Dans le texte les inversions d’hypothèse comme les quelques précautions oratoires (vite tombées du reste) laissent entière une logique d’analyse profondément ethniciste. Celle-ci présuppose puis postule explicitement qu’avec la nouvelle alternance il s’est produit une prise ethnique de pouvoir avec une alliance de « groupes minoritaires enrôlés au nom d’une certaine stigmatisation de la wolofisation du Sénégal ». (p .138).

Il est très surprenant qu’en 2014 quelqu’un puisse raisonner au Sénégal e n termes d’une alliance des Futanke avec des « ethnies minoritaires » dans un processus d’accession au pouvoir d’Etat ; c’est du délire incompréhensible .La surprise est encore plus grande quand cela vient d’un intellectuel qui annonce l’ambition de nous instruire de nos réalités sociopolitiques et de construire une doctrine du changement pour conduire vers une nouvelle société.

Ses thèses sont évidemment inexactes et graves. L’ouvrage contient beaucoup de considérations qui le démentent. L’auteur y rend compte de sa participation aux évènements et luttes ayant débouché sur les élections de 2012 dont les résultats finaux ont été incontestés dans leur régularité. Et même en scrutant à la loupe la nature et la composition des partis et mouvements alliés au Parti du candidat victorieux, il est impossible de retrouver les présumées minorités ethniques qui se seraient alliées avec le parti de Macky sall pour prendre le pouvoir !

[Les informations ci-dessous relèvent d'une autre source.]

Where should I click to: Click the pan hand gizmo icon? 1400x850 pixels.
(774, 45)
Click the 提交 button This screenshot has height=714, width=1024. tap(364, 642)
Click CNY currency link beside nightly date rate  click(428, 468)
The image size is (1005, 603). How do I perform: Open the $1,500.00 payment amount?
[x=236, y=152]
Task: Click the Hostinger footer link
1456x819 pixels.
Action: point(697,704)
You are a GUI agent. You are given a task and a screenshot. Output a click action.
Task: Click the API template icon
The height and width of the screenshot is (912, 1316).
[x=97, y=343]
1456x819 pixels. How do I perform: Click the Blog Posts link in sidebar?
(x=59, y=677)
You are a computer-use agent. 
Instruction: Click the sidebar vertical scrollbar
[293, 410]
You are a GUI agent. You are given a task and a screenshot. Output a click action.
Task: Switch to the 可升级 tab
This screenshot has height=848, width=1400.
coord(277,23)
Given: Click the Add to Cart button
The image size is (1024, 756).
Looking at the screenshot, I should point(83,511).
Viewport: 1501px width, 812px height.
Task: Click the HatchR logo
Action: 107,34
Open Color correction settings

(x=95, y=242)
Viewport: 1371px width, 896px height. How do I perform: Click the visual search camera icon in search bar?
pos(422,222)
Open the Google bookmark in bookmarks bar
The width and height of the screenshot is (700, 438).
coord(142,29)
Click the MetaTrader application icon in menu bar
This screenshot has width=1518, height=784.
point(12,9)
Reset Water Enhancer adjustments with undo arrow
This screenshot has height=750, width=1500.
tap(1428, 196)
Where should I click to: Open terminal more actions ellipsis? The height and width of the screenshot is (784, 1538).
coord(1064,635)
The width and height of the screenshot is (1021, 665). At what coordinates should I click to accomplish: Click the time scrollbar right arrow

L’accession au pouvoir est un processus politique socialement enraciné et légalement déterminé par une constitution qui est fort claire. Elle ne saurait être recevable si elle devait revêtir un caractère racial, régional, ethnique, confessionnel ou simplement violent et illégal. Il n n’y a pas que la Constitution qui s’y oppose car le peuple sénégalais lui-même a un ancrage républicain et démocratique. La diversité des identités et des origines se subsume dans une unité politique historiquement construite.

L’idée d’une prise du pouvoir d’Etat par un groupe et/ou une alliance ethnique est clairement démentie par la réalité des résultats incontestés des élections présidentielles de 2012. Les scores enregistrés par les deux candidats les mieux placés aux deux tours contredisent avec force le délire ethniciste. Ils montrent le caractère national et politique des choix électoraux qui ne sont pas une adjonction de votes ethniques.

Puisque Ndiaye a parlé de prise de pouvoir fuutanké interrogeons les résultats électoraux de zones représentatives du Fuuta, en l’occurrence les régions de Matam et de Saint-Louis. Au 1er tour dans la région de Matam WADE a eu un score de 38,8% et Macky Sall 49%. Cela ne dénote aucun basculement ou différentiel important pouvant signifier une préférence fortement marquée par l’origine ethnique des candidats. Dans la région de Saint-Louis WADE a eu au 1er tour 40,53% face à Sall qui obtint 28,66% .Isolons-y comme exemple le Département de Podor pour rester cohérent dans la vérification de l’impact de l’ethnicité des candidats sur les choix électoraux : Au premier tour Wade y avait obtenu 40,46% contre 26% pour Macky Sall. Au 2ème tour des présidentielles les scores les plus élevés pour le candidat Macky Sall sont venus des régions suivantes : Fatick (74.27%), Dakar (73.59%), et kaolack (73.32%), Thiès (72.86%).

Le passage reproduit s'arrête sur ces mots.